Quand tout ceci débuta, nous avions perdu une partie de nos soutiens les moins radicaux, ce qui nous ramena à 80 personnes tentant de tenir la rue. Nous rendant compte que nous étions nettement en infériorité numérique et n’ayant pu empêcher les fascistes de marcher jusqu’au rond-point à l’entrée du port, nous avons décidé de sortir de la zone.

C’etait en fait la deuxième fois que nous nous étions mobilisé-es à Douvres, la première fois que nous étions en ville c’était en janvier 2015 et à cêtre occasion il y avait beaucoup moins de monde des deux côtés. Il y avait beaucoup de cris et une bagarre massive sur le front de mer, mais pas de quoi écrire grand-chose sur le sujet ! Cependant, il y avait une manifestation d’extrême droite quelques mois auparavant au cours de laquelle Nick Griffin [l’ancien chef du British National Party] avait parlé et coutre laquelle rien n’avait été organisé.

^^^^

• OBJECTIF 1: Énumérez toutes les manifestations ou mobilisations évoquées dans l'extrait.
• OBJECTIF 2: D'après l'extrait, à combien de personnes le groupe s'est-il retrouvé pour tenter de tenir la rue ?

• ENTRÉES LISTÉES:
^^^^

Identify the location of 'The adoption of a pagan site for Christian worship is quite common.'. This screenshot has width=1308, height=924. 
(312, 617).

^^^^

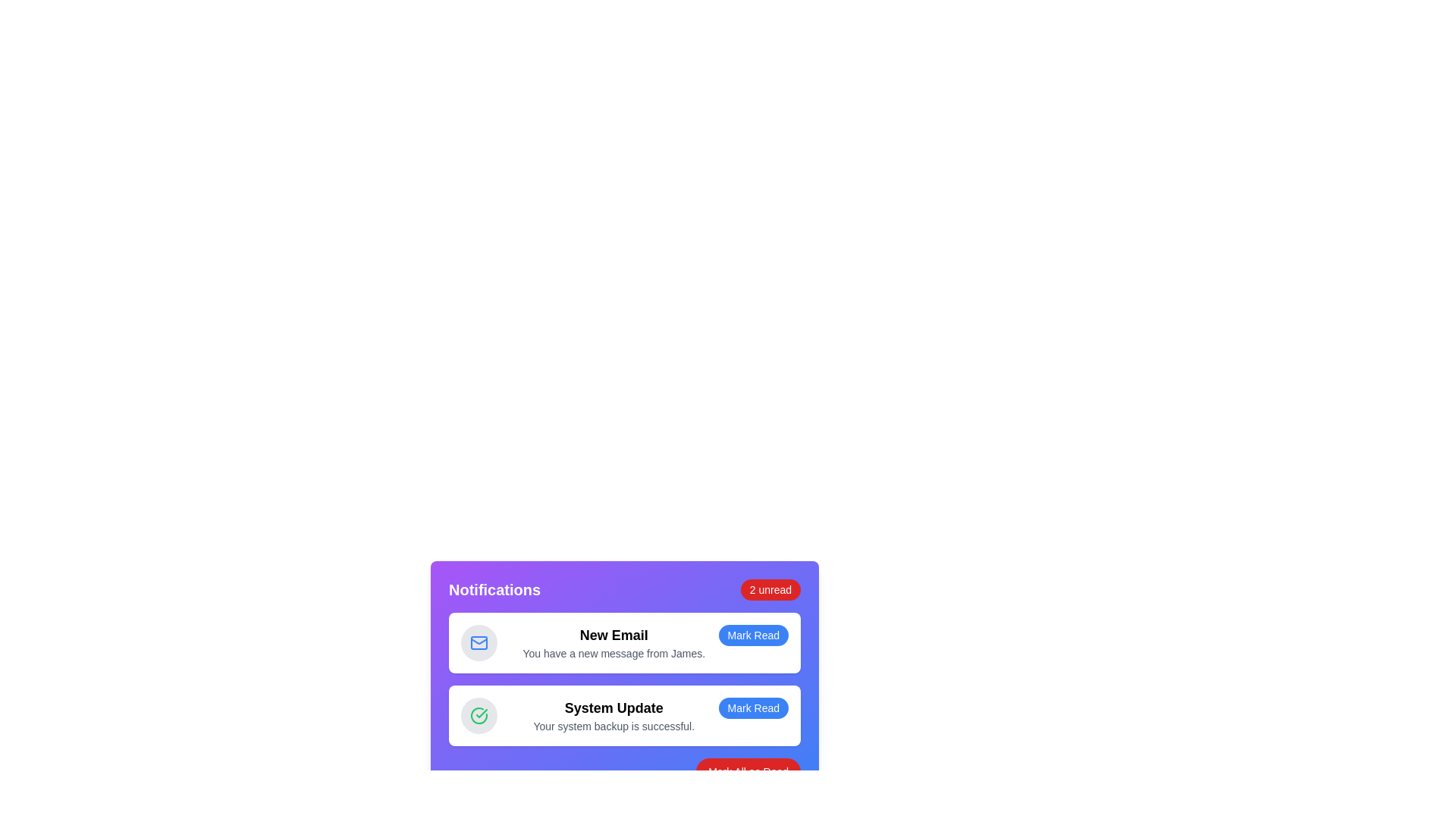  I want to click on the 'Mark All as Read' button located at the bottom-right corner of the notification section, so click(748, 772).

^^^^

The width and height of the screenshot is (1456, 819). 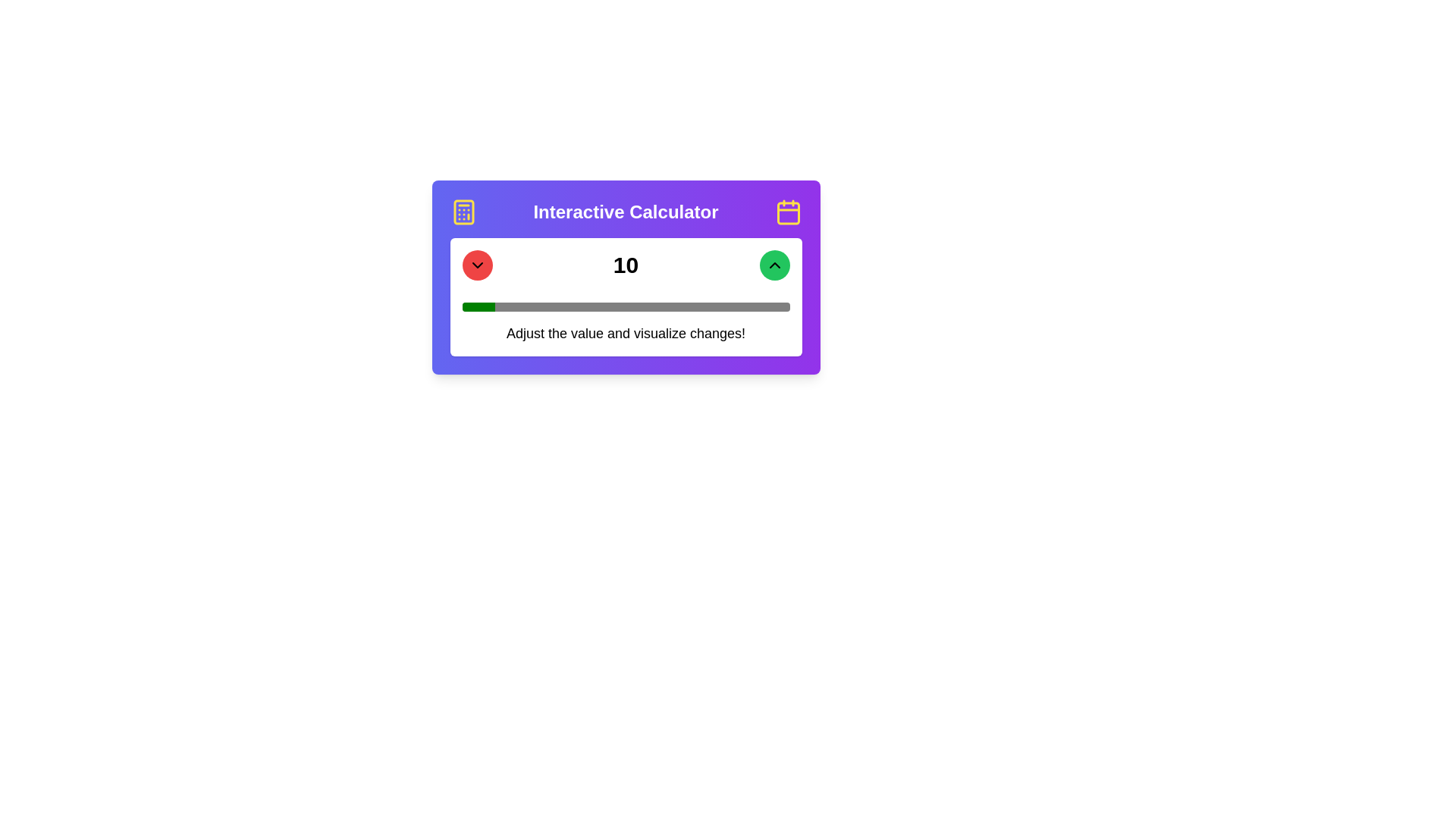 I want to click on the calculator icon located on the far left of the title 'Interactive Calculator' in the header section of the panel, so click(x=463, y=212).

^^^^

• RÉPONSE 1:
- La mobilisation décrite au début, la deuxième à Douvres, où les fascistes ont marché jusqu'au rond-point à l'entrée du port
- La première mobilisation en ville, en janvier 2015
- La manifestation d'extrême droite de quelques mois auparavant, où Nick Griffin a parlé

• RÉPONSE 2: À 80 personnes.